I’m on my way back from another visit to the Cornish Software Mines. I’ve been with four different companies this week, laid the first plans for Agile on the Beach 2012 conference and got to know Sebastian Bergmann who has been visiting the mines this week working with the PHP teams.
One of these companies is new to the Agile programme, we did training for the entire company last month and this week I was there to get them started for real. This meant we had to design their board layout and talk about workflow. Once again I found myself advocating Xanpan, the cross between Extreme Programming and Kanban.
The board layout – effectively workflow – is on which reoccurs in Xanpan systems and I would like to discuss here. (I’ll explain the layout here and in a second blog entry I’ll post a picture and talk about the future.)
The problem companies/teams face is: they have planned and unplanned work to do. Typically this is some project they are working to deliver but they need to work on support issues – bug fixes – too. I say that, but it is not just support issues, sometimes it is clients who shouts very loud, or managers who can’t say no, or customers who refuse to wait a few days – indeed sometimes to do so would be the wrong thing to do.
The Scrum answer to this is to stamp on the unplanned work. The team are locked – remember commitment and Sprint-goal. This unplanned work is a problem the Scrum Master should stop – or declare Abnormal Termination of Sprint. Particularly in small companies this isn’t a very useful answer, the truth is, things are more complicated than that, planet-Scrum is too simple.
The ultimate solution is to look at the reason these unplanned items are arising and try to address the root course. In time it might well be possible to do that but right now we don’t want to block the team’s transition. Even in the long term this might be the way of the world for such a team.
The Kanban answer would be to go in the other direction: run all work as “unplanned” and just restock the to-do queue as needed. However this robs the team of the rhythmic certainty of a Sprint. Many of the teams I see need to move away from seat-of-the-pants decision making and knee-jerk reactions. Adopting regular iterations builds in decision making points and helps individuals understand their roles.
So: Xanpan, keep iterations/sprints but allow for unplanned work. To do this we design a board which begins with the three columns:
- Prioritised (usually this queue is limited)
The next column is usually something like:
- WIP: In development (usually WIP limited)
The team start Springing as usual: they hold a planning meeting, review Blue Cards (Business requests, User Stories) and if necessary break them down to White Cards (tasks). These then populate the Planned column. These blues are probably drawn from a traditional product backlog.
At any time work can be added to the Unplanned column. The column is unlimited.

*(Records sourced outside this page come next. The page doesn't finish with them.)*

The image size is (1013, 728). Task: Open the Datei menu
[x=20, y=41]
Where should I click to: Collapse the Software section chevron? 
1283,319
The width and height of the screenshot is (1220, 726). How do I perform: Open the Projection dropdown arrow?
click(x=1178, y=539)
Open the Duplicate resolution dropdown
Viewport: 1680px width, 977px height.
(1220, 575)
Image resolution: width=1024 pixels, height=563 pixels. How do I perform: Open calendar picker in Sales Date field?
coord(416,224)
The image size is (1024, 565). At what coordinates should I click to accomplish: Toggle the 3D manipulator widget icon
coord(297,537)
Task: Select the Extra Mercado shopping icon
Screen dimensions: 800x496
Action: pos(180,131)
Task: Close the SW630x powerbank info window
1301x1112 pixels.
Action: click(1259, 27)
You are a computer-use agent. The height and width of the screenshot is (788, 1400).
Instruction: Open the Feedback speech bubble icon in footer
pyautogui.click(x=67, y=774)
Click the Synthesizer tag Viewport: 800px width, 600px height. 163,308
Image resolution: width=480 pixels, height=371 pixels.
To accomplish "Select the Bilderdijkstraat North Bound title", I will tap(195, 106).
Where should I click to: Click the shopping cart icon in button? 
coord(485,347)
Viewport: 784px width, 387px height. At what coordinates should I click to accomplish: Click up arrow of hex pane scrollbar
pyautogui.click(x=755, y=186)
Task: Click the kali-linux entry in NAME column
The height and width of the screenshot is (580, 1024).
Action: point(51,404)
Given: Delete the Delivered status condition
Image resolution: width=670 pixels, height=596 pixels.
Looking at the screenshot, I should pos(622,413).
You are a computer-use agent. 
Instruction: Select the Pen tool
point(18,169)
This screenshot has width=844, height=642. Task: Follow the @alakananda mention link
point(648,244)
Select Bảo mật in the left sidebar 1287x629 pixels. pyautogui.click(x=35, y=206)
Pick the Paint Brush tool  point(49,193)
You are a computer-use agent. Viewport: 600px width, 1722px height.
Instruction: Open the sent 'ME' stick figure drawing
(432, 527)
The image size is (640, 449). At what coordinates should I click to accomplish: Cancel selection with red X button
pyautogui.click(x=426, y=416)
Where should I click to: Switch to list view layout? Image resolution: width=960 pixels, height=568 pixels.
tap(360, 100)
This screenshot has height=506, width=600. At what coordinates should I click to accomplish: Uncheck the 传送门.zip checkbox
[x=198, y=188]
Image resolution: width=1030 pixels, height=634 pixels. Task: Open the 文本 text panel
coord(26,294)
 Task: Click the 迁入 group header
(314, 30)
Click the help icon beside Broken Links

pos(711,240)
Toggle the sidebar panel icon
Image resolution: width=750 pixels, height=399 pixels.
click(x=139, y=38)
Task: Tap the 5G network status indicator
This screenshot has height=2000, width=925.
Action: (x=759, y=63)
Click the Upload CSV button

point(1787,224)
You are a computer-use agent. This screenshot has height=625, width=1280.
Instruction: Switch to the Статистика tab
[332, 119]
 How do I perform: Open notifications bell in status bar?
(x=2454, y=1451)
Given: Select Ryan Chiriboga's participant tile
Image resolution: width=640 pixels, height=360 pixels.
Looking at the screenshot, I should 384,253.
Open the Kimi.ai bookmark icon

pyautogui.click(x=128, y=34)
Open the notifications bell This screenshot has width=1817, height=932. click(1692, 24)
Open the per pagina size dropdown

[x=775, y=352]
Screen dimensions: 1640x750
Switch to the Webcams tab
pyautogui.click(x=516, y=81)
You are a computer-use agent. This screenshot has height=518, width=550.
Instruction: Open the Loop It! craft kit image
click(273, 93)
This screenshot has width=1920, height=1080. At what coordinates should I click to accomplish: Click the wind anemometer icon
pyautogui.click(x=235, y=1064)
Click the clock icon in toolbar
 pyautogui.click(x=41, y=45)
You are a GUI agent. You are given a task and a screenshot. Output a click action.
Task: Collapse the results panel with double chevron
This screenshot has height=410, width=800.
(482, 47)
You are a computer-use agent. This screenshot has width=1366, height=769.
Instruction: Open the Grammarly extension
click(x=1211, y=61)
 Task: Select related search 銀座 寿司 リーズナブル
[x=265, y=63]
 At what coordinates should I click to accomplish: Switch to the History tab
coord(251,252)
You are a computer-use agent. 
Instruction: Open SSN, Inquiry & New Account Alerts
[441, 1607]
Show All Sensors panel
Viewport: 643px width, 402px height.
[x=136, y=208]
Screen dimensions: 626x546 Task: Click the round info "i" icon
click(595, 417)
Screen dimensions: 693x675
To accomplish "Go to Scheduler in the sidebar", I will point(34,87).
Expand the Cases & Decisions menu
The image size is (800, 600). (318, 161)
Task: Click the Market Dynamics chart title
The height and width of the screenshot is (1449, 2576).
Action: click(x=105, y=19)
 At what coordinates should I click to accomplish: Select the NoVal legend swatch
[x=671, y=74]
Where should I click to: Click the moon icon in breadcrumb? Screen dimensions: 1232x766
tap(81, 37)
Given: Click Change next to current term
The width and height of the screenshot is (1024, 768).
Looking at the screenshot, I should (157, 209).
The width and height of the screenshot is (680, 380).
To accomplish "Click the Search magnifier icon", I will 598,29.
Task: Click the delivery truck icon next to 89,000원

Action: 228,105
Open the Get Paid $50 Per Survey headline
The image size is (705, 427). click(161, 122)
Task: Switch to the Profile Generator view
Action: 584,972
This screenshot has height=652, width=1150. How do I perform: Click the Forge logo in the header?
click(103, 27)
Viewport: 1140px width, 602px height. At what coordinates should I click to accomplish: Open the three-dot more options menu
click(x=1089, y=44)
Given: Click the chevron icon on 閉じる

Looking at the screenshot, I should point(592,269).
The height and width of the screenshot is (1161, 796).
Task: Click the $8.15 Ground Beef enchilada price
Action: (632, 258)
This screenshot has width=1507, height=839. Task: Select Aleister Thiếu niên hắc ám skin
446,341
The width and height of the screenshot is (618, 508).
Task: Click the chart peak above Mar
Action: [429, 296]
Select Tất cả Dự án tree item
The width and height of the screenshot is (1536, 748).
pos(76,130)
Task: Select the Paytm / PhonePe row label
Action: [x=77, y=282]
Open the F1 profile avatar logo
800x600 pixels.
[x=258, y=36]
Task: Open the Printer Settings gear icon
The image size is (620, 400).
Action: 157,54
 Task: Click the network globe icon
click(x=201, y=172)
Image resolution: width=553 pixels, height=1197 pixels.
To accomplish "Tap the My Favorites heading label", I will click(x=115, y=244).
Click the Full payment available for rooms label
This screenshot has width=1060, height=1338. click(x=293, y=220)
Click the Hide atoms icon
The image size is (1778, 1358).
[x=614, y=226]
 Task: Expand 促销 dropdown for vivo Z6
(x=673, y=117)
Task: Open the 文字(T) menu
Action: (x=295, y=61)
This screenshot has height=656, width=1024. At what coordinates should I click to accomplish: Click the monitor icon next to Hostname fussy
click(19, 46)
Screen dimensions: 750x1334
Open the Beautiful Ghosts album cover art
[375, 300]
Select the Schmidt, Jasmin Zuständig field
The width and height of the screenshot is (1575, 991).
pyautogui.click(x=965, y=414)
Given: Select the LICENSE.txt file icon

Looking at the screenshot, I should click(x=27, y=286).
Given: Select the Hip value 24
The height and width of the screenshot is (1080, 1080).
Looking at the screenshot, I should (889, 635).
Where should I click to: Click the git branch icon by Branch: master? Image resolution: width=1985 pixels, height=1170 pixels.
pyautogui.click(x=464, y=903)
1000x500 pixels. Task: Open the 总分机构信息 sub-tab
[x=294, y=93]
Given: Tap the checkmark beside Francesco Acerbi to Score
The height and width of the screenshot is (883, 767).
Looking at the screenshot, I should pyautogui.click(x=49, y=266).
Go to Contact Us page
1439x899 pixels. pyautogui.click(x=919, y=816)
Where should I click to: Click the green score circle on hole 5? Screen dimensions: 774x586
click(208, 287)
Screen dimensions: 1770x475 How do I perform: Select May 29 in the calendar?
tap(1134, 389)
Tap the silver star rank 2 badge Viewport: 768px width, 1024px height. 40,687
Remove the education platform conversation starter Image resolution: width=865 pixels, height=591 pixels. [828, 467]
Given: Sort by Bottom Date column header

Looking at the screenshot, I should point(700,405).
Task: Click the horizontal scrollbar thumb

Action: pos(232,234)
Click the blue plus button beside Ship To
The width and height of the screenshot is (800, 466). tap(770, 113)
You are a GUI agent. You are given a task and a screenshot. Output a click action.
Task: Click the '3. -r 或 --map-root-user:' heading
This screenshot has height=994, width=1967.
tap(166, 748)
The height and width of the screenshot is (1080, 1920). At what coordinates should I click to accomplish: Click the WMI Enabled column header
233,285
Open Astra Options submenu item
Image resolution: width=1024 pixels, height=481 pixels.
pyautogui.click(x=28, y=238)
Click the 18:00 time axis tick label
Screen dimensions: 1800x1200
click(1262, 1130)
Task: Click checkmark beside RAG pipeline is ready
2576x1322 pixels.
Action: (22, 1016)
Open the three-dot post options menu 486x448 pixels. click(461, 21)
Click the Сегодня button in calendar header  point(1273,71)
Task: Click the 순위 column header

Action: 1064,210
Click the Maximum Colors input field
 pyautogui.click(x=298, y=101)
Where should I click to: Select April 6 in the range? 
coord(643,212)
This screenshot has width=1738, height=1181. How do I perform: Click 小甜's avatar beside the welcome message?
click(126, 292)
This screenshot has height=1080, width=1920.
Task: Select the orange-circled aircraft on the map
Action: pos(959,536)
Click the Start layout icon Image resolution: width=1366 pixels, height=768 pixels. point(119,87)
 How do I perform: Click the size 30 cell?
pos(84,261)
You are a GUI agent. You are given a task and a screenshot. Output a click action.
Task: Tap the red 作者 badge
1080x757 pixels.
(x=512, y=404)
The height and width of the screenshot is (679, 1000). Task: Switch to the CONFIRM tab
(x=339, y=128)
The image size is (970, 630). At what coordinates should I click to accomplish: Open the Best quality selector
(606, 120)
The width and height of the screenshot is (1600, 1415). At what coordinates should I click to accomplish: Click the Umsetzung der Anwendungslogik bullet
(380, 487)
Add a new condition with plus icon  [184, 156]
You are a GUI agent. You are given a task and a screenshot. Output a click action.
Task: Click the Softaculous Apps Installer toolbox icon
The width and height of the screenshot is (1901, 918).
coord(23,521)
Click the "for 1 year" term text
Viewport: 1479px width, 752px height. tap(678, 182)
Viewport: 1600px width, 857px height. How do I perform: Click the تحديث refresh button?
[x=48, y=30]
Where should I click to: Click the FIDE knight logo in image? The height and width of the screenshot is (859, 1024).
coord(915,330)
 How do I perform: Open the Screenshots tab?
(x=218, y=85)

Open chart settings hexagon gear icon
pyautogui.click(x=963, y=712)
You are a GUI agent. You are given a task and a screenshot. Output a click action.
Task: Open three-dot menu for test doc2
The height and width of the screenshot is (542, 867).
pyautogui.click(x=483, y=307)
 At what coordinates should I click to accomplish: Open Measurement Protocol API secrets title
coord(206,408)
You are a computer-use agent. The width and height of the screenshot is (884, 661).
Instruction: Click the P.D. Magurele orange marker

A few minutes before the morning stand-up meeting around the board the person with authority populated the Prioritised column reviews and populates it. This could be the Project Manager, Business Analyst, Team Leader or someone else, the role and title doesn’t matter, what is important is that this person has the authority to do this. On one team this was the joint responsibility of the Project Manager and Business Analyst.
This person looks at the work still in the Prioritised queue, and they review the Planned Work and Unplanned work. From these sources they decide the priorities for today. When the team gather they can see what the priorities are. For the sake of simplicity it normally makes sense for the Prioritised queue to be limited and for the priorities to be ordered: 1, 2, 3, up to the limit.
If need be priorities can be changed during the day: maybe something even more urgent arrives – or goes away, maybe the prioritised queue empties, or some such.
Effort estimates are normally assigned to planned work during the planning meeting. For unplanned work some teams don’t both adding estimates, some added a quick estimate from the person who picks up the card when they pick it up and some put an effort estimate on when it is complete.
Importantly, the original source (planned or unplanned) is recorded on the card – maybe a different colour card, maybe a dot, a word, whatever. At the end of the Spring the team can review how much planned and how much unplanned work was undertaken.
Thats it really: planned, unplanned and prioritised. The first two are effectively queues for the third. Somebody, or bodies, are responsible for balancing priorities.
It is possible that this workflow/board layout is actually a transitional layout. After running with this flow for a while there will be data on how much unplanned versus planned work actually occurs.